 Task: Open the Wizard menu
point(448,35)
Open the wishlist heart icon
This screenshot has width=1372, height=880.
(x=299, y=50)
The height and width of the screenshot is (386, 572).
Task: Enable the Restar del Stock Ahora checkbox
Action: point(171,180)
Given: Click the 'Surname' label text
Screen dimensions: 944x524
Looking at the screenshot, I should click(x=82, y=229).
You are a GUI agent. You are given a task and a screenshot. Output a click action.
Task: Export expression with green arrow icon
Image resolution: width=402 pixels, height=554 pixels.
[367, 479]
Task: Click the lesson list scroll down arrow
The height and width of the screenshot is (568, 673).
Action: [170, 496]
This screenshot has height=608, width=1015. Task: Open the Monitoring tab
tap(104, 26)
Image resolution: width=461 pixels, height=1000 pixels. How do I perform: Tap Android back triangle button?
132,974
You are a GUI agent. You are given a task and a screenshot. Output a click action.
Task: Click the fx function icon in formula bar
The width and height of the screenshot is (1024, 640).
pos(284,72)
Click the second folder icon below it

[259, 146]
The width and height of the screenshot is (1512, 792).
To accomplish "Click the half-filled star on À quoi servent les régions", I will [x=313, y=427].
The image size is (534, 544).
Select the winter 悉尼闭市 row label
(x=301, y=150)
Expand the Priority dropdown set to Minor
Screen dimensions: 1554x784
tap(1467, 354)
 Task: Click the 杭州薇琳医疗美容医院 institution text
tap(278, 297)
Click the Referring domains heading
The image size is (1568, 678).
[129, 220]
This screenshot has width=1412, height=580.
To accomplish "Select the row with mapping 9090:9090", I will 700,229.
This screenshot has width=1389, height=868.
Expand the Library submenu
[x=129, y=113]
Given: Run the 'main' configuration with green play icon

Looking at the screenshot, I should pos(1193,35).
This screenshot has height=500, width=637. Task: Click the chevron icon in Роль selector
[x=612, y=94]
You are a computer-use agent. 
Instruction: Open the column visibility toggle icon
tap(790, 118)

········

### DIRECTIVE
Please reproduce the entries verbatim, starting with the line that contains "This screenshot has width=1412, height=580." and continuing through the last of the entries.

### TASK SOLUTION
This screenshot has width=1412, height=580.
To accomplish "Select the row with mapping 9090:9090", I will 700,229.
This screenshot has width=1389, height=868.
Expand the Library submenu
[x=129, y=113]
Given: Run the 'main' configuration with green play icon

Looking at the screenshot, I should pos(1193,35).
This screenshot has height=500, width=637. Task: Click the chevron icon in Роль selector
[x=612, y=94]
You are a computer-use agent. 
Instruction: Open the column visibility toggle icon
tap(790, 118)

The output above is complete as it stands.